== Records provided ==

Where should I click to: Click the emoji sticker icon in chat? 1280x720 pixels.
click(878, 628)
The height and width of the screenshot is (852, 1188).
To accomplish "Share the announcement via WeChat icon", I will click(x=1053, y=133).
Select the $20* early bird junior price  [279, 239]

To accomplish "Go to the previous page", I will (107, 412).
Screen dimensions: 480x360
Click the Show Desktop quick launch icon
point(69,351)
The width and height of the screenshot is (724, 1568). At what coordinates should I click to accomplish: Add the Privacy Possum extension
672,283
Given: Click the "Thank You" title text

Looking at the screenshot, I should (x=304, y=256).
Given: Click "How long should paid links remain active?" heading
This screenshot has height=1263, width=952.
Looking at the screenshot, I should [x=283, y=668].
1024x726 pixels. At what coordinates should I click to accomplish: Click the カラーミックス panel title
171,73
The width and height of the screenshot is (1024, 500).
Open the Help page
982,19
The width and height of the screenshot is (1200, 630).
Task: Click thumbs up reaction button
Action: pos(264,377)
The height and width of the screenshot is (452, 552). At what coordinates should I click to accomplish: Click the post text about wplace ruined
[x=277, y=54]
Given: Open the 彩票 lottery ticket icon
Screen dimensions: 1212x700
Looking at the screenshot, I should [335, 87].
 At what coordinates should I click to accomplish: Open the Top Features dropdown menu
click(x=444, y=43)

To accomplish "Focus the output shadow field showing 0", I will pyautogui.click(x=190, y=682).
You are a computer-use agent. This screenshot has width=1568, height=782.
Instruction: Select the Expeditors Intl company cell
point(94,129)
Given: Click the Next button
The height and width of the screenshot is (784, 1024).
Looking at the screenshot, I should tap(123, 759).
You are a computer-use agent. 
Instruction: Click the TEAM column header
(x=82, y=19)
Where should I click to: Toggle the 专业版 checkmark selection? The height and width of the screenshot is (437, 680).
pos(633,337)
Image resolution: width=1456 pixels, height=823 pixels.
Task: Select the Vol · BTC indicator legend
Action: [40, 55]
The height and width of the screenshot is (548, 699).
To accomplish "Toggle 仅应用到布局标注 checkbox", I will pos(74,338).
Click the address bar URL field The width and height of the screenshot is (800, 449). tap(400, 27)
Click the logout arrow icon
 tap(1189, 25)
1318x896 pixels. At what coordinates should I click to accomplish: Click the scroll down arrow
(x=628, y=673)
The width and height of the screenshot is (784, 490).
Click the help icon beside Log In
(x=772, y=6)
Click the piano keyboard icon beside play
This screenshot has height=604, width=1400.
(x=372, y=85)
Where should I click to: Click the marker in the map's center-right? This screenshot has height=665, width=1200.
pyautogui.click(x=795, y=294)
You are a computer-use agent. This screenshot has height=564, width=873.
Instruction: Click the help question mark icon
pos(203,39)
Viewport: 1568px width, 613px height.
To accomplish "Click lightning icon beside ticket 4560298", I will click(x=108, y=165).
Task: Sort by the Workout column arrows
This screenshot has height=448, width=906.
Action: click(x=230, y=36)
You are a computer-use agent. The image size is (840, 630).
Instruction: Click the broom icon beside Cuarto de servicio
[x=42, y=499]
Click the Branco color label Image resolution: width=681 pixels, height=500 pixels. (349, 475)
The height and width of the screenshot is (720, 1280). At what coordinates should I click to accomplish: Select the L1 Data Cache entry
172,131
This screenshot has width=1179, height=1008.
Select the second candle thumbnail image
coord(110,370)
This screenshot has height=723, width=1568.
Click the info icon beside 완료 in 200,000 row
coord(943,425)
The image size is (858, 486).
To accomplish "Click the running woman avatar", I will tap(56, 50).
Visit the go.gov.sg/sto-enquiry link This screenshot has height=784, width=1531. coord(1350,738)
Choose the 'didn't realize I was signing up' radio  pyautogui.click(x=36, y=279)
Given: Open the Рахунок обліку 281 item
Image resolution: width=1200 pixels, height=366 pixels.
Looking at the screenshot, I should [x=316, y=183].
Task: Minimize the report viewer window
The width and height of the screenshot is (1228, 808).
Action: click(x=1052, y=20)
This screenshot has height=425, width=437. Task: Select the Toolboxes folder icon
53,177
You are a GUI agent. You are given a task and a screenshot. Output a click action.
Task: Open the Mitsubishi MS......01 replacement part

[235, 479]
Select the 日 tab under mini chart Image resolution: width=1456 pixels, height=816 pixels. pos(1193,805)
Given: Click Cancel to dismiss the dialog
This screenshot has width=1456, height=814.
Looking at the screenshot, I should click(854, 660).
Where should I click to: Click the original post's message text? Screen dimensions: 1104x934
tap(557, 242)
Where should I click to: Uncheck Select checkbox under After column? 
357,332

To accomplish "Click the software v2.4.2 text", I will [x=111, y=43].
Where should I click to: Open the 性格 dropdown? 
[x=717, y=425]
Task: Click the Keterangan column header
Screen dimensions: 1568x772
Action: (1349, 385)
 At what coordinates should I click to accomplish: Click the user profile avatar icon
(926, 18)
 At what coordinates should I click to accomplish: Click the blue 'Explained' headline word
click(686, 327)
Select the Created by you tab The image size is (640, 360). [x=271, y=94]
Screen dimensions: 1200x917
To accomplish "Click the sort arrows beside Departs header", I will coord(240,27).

===

Lines wanted from the listing above: the line with "The height and width of the screenshot is (720, 1280)." up to and including the line with "Given: Open the Рахунок обліку 281 item". Please write them out exactly, adding nothing else.

The height and width of the screenshot is (720, 1280). At what coordinates should I click to accomplish: Select the L1 Data Cache entry
172,131
This screenshot has width=1179, height=1008.
Select the second candle thumbnail image
coord(110,370)
This screenshot has height=723, width=1568.
Click the info icon beside 완료 in 200,000 row
coord(943,425)
The image size is (858, 486).
To accomplish "Click the running woman avatar", I will tap(56, 50).
Visit the go.gov.sg/sto-enquiry link This screenshot has height=784, width=1531. coord(1350,738)
Choose the 'didn't realize I was signing up' radio  pyautogui.click(x=36, y=279)
Given: Open the Рахунок обліку 281 item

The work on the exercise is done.